» Source passage:
------------------------------------
Has Memphis ever had a 'great' mayor? Can A C become one?

When A C Wharton and his supporters come to the Hall of Mayors for today's noontime inauguration, they might look around at the portraits of all the city mayors who came before and ask: Has the City of Memphis ever had a truly great mayor with popularity that trascended race and socio-economic status? And if not, why not?

Generations of Memphians have taken history from University of Memphis historian Charles Crawford, and he often makes the point that the problems that plague Memphis, with roots dating back to the 19th Century, are so vast and complicated that even the best and boldest civic administration  would have difficulty solving them. Each subsequent generation of Memphians -- and by Memphians we include all those who live in the eight-county Memphis metroplitan area -- wants to believe that problems just shot up out of the soil, but in fact things like deep-seated poverty, violent crime, lackluster universal public education and a low-wage low-skill job base have been here for a long time.

"He will run into the traditional Memphis problems that previous mayors have run into and that I won't say are impossible but are intractable," Crawford said in a story we have running today. "Some of these things are outside the capacity of anyone as mayor to solve."

Forget going through the entire roster of mayors, dating back to Marcus B. Winchester in 1827 (and who can forget William Spickernagle, 1841-42?), and just look at the four people elected mayor since City Council-Mayor structure began in 1968 and introduced what is known in public policy as the strong mayor form of governance.
------------------------------------
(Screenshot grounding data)
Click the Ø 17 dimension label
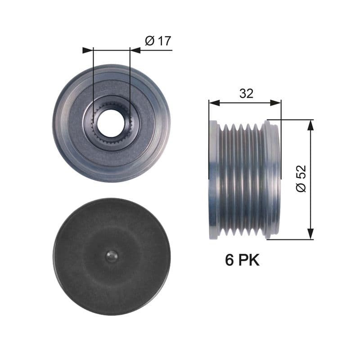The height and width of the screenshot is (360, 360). tap(158, 41)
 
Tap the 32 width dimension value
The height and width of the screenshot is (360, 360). tap(246, 93)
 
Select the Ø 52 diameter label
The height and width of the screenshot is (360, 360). tap(301, 179)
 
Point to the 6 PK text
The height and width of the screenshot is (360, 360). tap(243, 260)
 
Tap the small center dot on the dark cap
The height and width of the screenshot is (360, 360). tap(111, 256)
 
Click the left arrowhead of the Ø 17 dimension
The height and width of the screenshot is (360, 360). tap(87, 50)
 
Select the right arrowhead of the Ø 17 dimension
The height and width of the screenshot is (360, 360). tap(134, 50)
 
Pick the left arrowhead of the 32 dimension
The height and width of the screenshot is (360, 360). tap(213, 103)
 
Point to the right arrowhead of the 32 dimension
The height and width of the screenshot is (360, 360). tap(276, 103)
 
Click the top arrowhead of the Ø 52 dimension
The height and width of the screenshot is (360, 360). tap(310, 125)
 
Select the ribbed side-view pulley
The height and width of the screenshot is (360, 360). tap(244, 179)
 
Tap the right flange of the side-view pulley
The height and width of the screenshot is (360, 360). tap(273, 179)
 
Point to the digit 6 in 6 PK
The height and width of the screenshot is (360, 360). tap(230, 260)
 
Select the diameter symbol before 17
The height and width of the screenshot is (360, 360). tap(150, 41)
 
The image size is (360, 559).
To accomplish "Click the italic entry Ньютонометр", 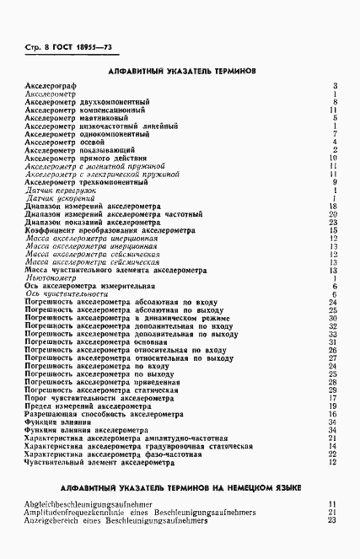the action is pos(51,277).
------------------------------------
» Directions: Reproduce the part of the Memphis mayors piece between "Forget going through" and "form of governance.", inclusive, swapping "strong mayor" for "weak mayor".

» Solution to this problem:
Forget going through the entire roster of mayors, dating back to Marcus B. Winchester in 1827 (and who can forget William Spickernagle, 1841-42?), and just look at the four people elected mayor since City Council-Mayor structure began in 1968 and introduced what is known in public policy as the weak mayor form of governance.